I didn’t have much time to write before I was married or had children, so I don’t think it took anything away. Being with the children sparked many ideas for poems and stories. One Christmas in Minnesota, my three-year-old son received bubble-blowing soap in his stocking. He wanted to take it outside and blow bubbles. We went out around sunset in sub-zero weather. The bubbles froze in midair. I wrote a poem about that, calling the bubbles “glassy capsules of thin air/that shatter at a touch” and comparing them to Christmas tree ornaments: “As if the lighted tree inside/had loosed its ornaments, and they/whirled out an open door.”

Do you enjoy researching or do you prefer working totally from your imagination?

As a nonfiction writer, I spend a great deal of time doing research. It is one of the most exciting aspects of what I do. I never know what discoveries lurk around the next corner!

Nonfiction—especially historical nonfiction—requires a vivid imagination. The nonfiction author must try to place himself or herself in the time, culture, and situation about which he or she is writing.

Sometimes these imaginary journeys yield extraordinary insights. For example, I tried to imagine what it must have been like for the Muslim scholar Ibn al-Haytham to be stripped of his possessions and placed under house arrest in Cairo in 1010. What would he have done without his books and papers? A man who wrote more than 200 books and treatises could not have sat in a bare room for ten years without doing something! I imagined the scene: a bare room, perhaps a window or crack in the door, a shaft of light cutting through the darkness of his cell. Was it here that he first began to think about and study light? Did he begin to experiment with light because it was the only phenomenon he could study? I looked again at the experiments with light described in his great work, The Book of Optics. They all involve one person working alone in a room—stopping up windows, arranging lamps on a table, creating small openings, or apertures. I came to the conclusion that Ibn al-Haytham may well have started working on The Book of Optics while imprisoned. The first experimental laboratory was a prison cell in Cairo.

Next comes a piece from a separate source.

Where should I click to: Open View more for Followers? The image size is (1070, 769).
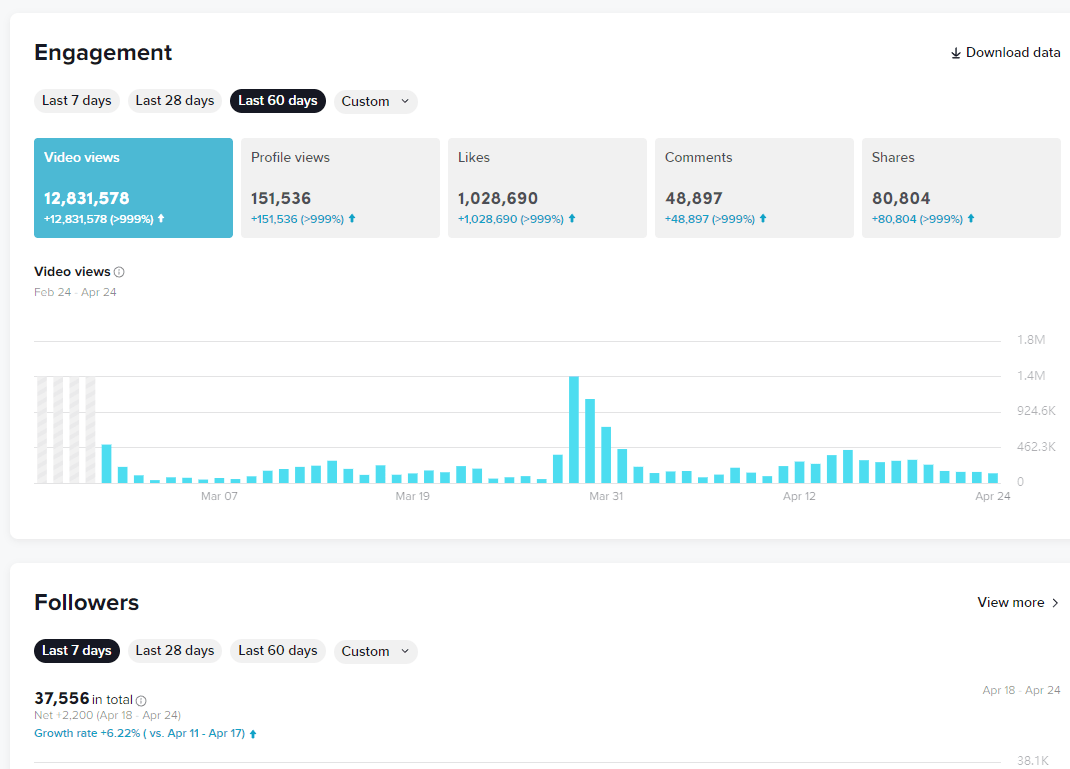1011,603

Do you work on more than one book at a time?

 I try to work on one book at a time, but that is not always possible. I am often researching one book while writing another.

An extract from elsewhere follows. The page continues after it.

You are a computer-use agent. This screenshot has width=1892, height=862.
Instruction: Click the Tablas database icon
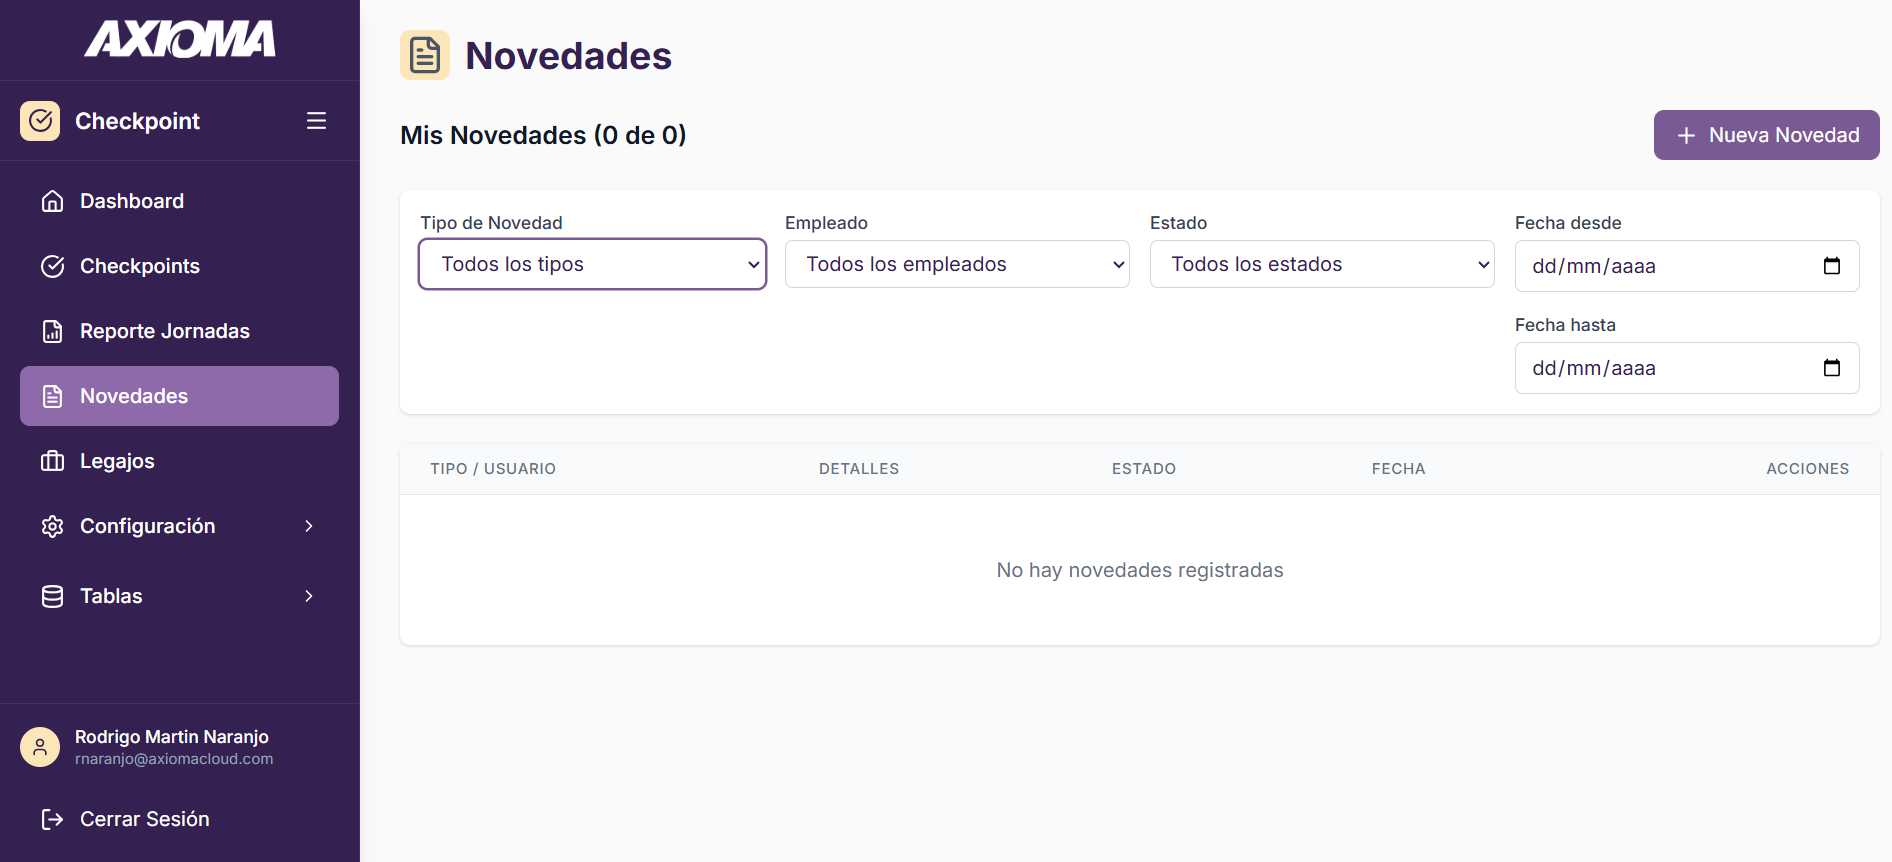52,596
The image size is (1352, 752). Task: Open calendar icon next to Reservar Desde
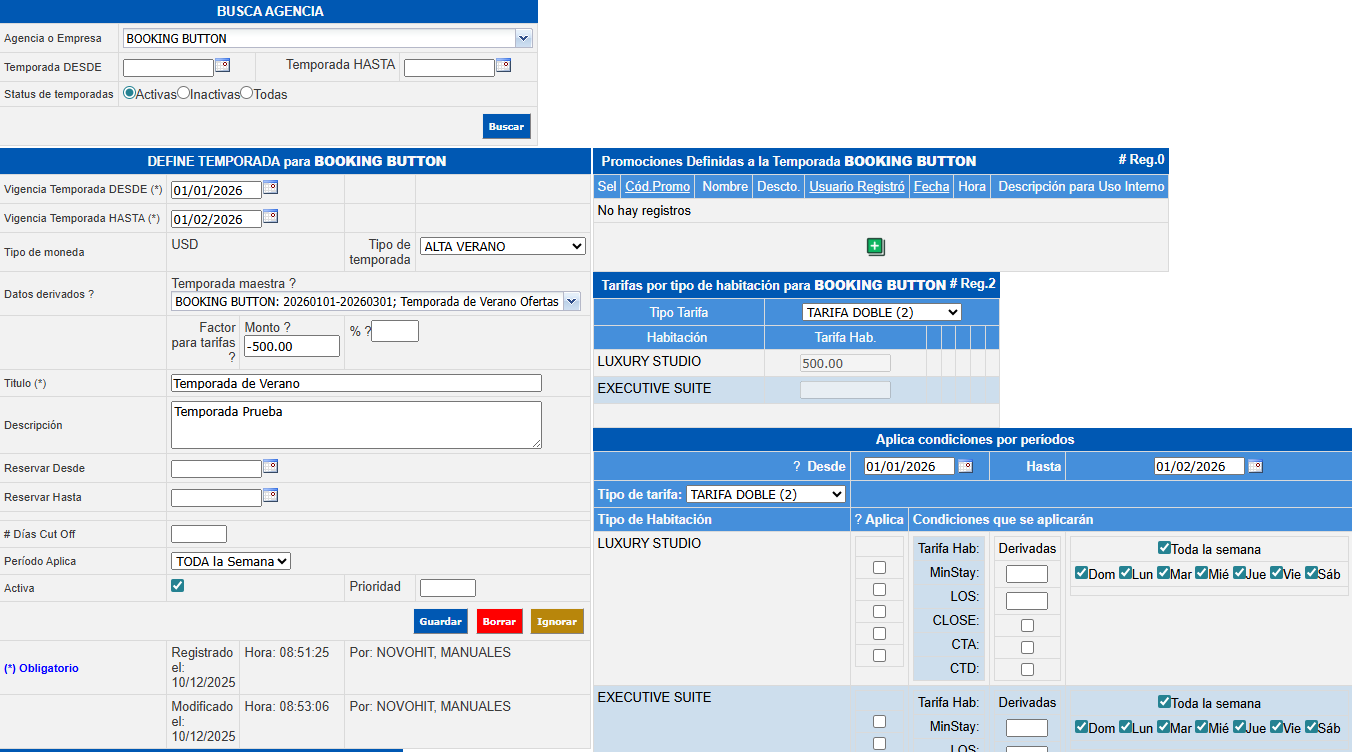pyautogui.click(x=270, y=466)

 Which of your books did you most enjoy writing?

I’m not sure that any one book was more enjoyable than another. For me the writing process is always the same. I am always solving problems with words, searching for the right sequence, the best word order. It all comes from the same place. Having said that, the imaginary process of writing Ibn al-Haytham: First Scientist was the was by far the most challenging and exciting.

 What are you working on now? When do you expect to start submitting it to publishers?

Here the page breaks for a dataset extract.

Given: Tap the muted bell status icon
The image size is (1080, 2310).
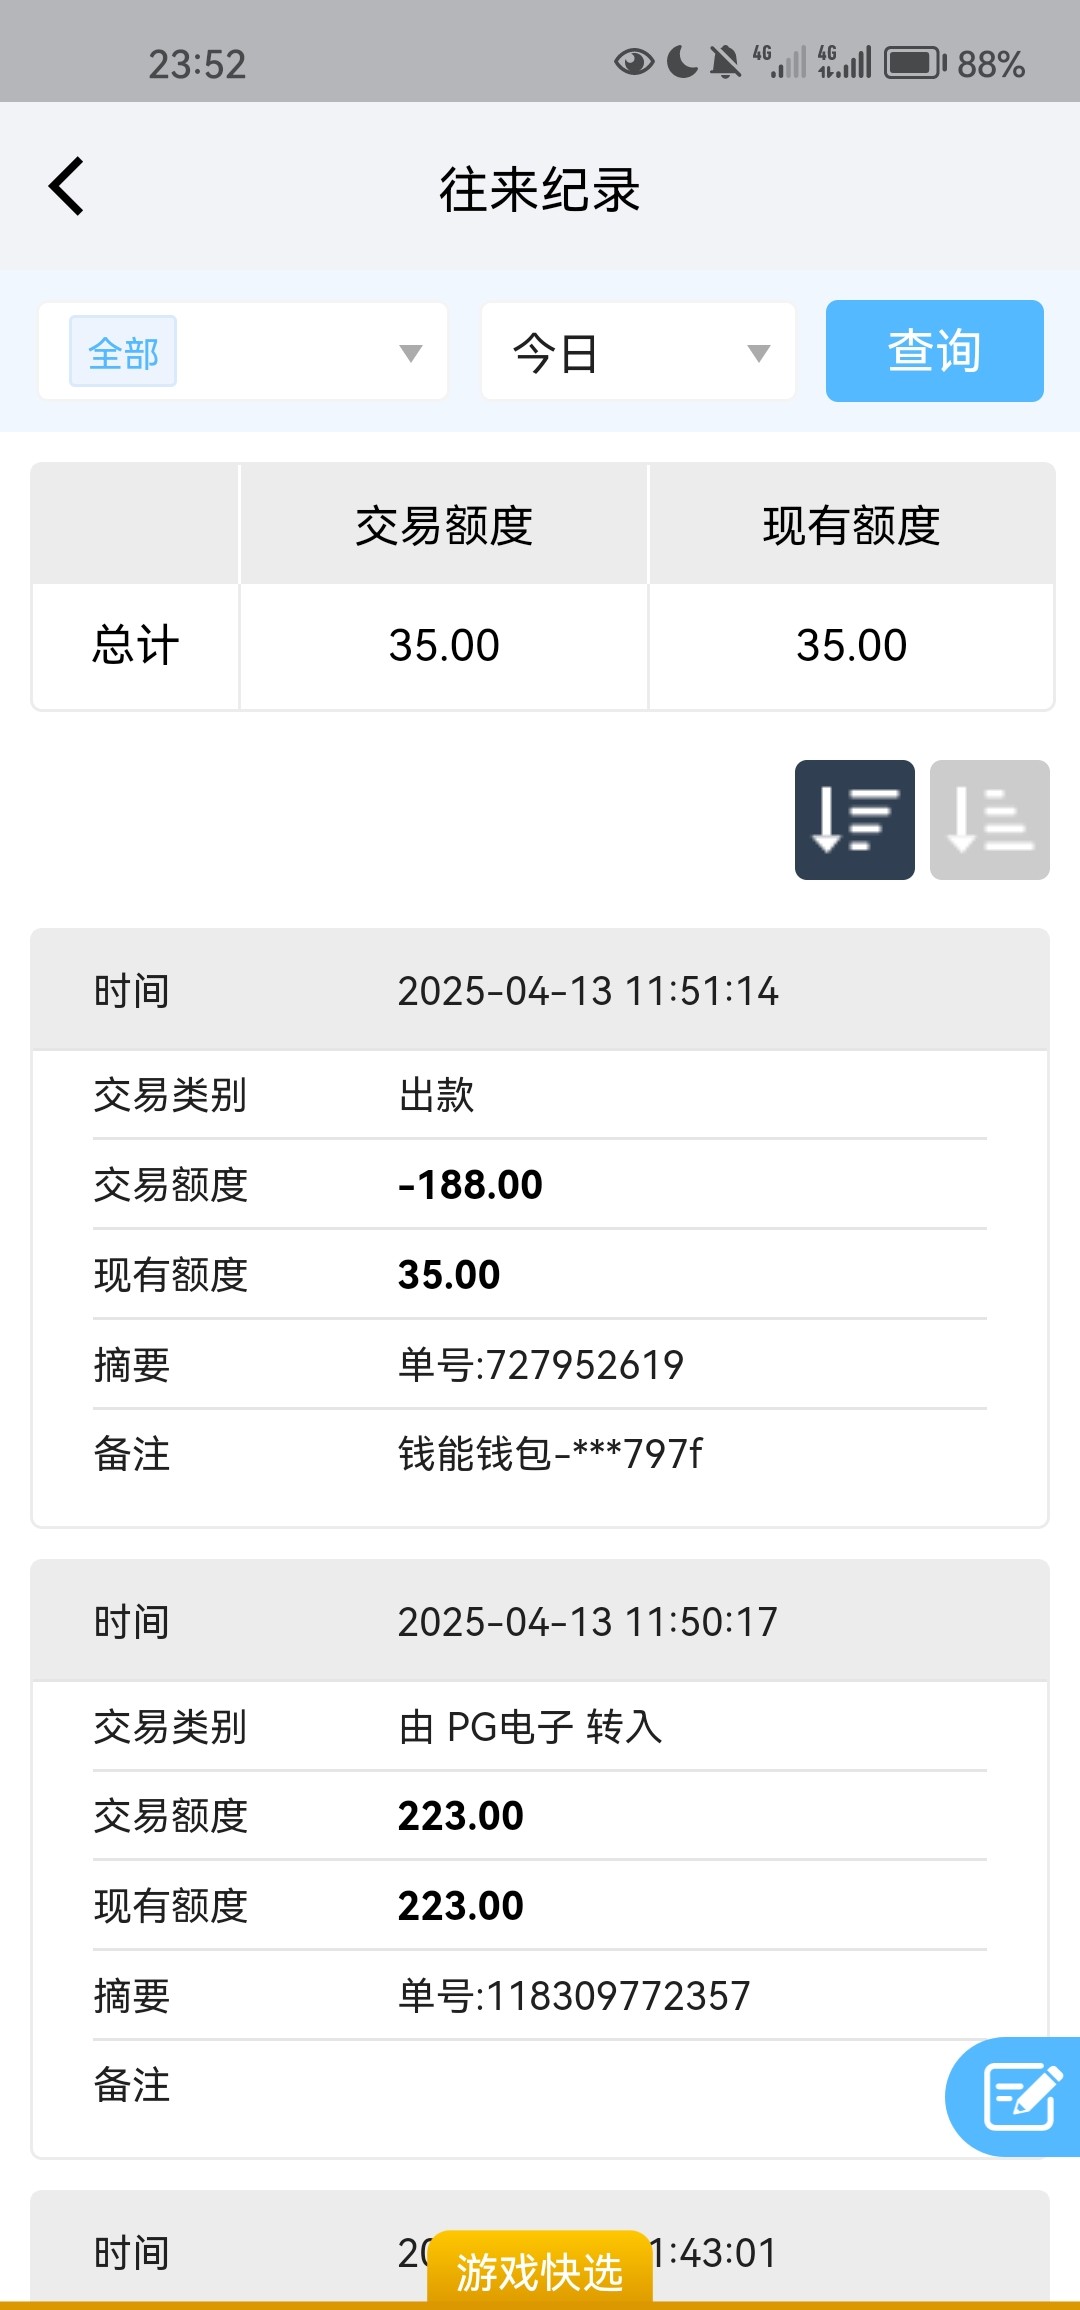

I am currently writing a book about free speech for Ericson Publishing, in a series entitled Ripped from the Headlines. It is my fifth book about free speech. I should turn that in this month. I am also researching a biography of Emily Dickinson for Morgan Reynolds. I hope to have it done by the end of the year.

 What do you most want the students to get out of your school visits?

To know that the market for writing is huge. Every newspaper, magazine, website, television program, movie, book, and advertising piece was written by someone.

Has anyone ever written you a fan letter that you’d like to share?

They always ask if there is something more that I know, other than what I put in the book. The answer is no. I don’t hold anything back. Everything I know is in the book.

 Is there anything about yourself that you’d like to share - hobbies, where you were born, special talents other than writing/illustrating,

I play golf and I enjoy watching thoroughbred horseracing. My favorite racehorse was Alphabet Soup, winner of the 1996 Breeder’s Cup Classic. My kids picked him out one day at Del Mar, and we followed him for two years afterward.